In the course of demonstrating the falsity of this interpretation, we will be led into an exploration of Marx and Engels’ comments on free black workers, those of Jamaica in particular and of the Americas and the Caribbean in general. To my knowledge, this specific topic has virtually never been discussed in Marx scholarship.[viii] We will thus also give the lie to some of the claims of J. Lorand Matory in his recent book, The Fetish Revisited: Marx, Freud, and the Gods Black People Make, where among other things he asserts that ‘Black “wage slaves”’ – i.e. free black wage-labourers – is ‘a category Marx fails even to acknowledge.’[ix] What might to some seem a trivial exercise in Marxology has in fact profound symbolic importance.
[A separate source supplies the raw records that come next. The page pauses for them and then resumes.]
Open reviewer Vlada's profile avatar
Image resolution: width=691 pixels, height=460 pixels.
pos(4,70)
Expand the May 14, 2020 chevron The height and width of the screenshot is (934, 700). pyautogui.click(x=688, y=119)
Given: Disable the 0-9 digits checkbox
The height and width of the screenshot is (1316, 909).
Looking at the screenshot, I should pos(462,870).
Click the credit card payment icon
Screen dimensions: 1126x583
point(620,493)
It is no coincidence that both Carlos Moore – the black Marxist turned anti-communist Pan-Africanist – and Charles Mills – the late black Marxist turned ‘black radical liberal’ – each marked their departure from the Marxist tradition with an essay seeking to show that Marx and Engels were anti-black racists. As Moore recounts in his recent memoir Pichón:
My definitive break with communism in all its forms took place at the end of the 1960s when I drafted an essay on the Marxist position on race, Were Marx and Engels Racists? It appeared in 1972 to general condemnation from the left. I was confirmed by many as an unrepentant stooge of American imperialism. However, severing my last tenuous links to world communism was an act of personal liberation.[x]
And for Mills, writing ‘in what was to be my last paper explicitly within the Marxist tradition’,[xi]
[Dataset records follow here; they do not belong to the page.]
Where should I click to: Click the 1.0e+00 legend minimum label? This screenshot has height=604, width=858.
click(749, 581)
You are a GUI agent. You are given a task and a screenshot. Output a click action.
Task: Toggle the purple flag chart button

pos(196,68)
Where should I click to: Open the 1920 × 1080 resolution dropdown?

Marx and Engels’ colorless, raceless workers are actually white … we must ask whether their contemptuous attitude toward people of color does not raise the question of whether they … should not be indicted for racism and the consignment of nonwhites, particularly blacks, to a different theoretical category.[xii] …
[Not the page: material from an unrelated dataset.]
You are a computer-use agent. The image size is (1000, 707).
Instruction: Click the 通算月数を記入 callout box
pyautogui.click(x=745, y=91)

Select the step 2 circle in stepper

So, I would support that the subsumption of the experience of the colonized and the racially subordinated under orthodox Marxist historical materialist categories is doubly problematic. These raceless categories do not capture and register the specificities of the experience of people of color; and though they are now deployed race-neutrally, they were arguably not intended by the founders to extend without qualification to this population in the first place.[xiii]
As Manning Marable put it in his explanation of ‘Why Black Americans Are Not Socialists’, ‘Part of the rationale for some black nationalists’ fears that Marxism is a form of “left-wing racism” must be attributed to the writings of Marx himself.’ Citing the 1853 passage I will examine in this paper, henotes that such ‘blatantly racist statements by the early proponents of socialism must give pause to many contemporary would-be black leftists.’[xiv] Thus, the alleged anti-black racism of Marx and the place black workers occupy in his historical materialist vision of class struggle are of the utmost significance for properly conceptualising the relationship between Marxism and black liberation.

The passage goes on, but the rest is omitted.